**What is expected**:
Your output should be the lines below from the one holding "Where should I click to: Click" through the one holding "Image resolution: width=821", transcribed exactly, with no pictures.

**Records for processing**:
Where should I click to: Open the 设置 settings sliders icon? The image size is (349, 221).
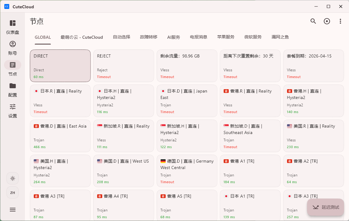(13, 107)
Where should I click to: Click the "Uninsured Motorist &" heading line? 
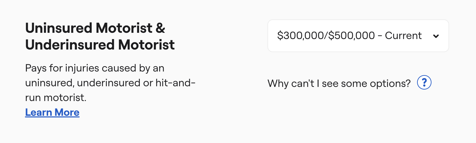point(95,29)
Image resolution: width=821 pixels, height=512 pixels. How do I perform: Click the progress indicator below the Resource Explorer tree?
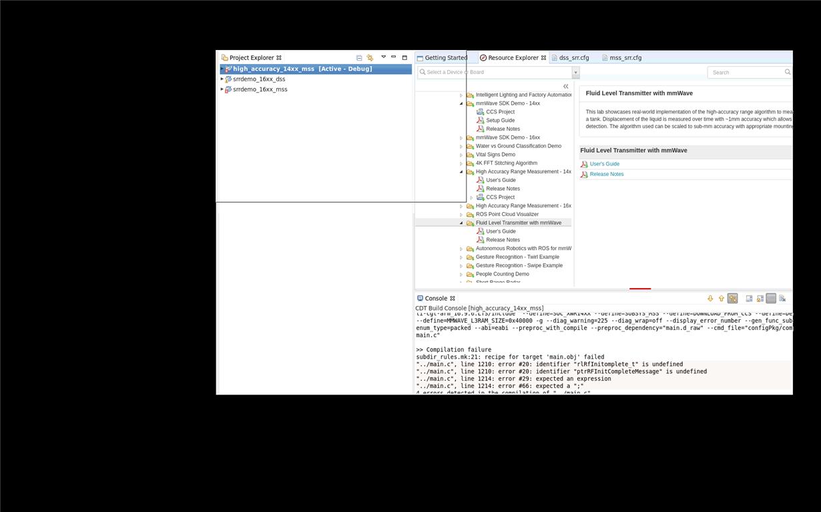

...

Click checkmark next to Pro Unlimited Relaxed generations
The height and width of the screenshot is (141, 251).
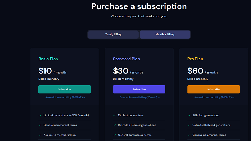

**Response**:
Where should I click to: Click the "Uninsured Motorist &" heading line? 
point(95,29)
Image resolution: width=821 pixels, height=512 pixels. How do I perform: Click the progress indicator below the Resource Explorer tree?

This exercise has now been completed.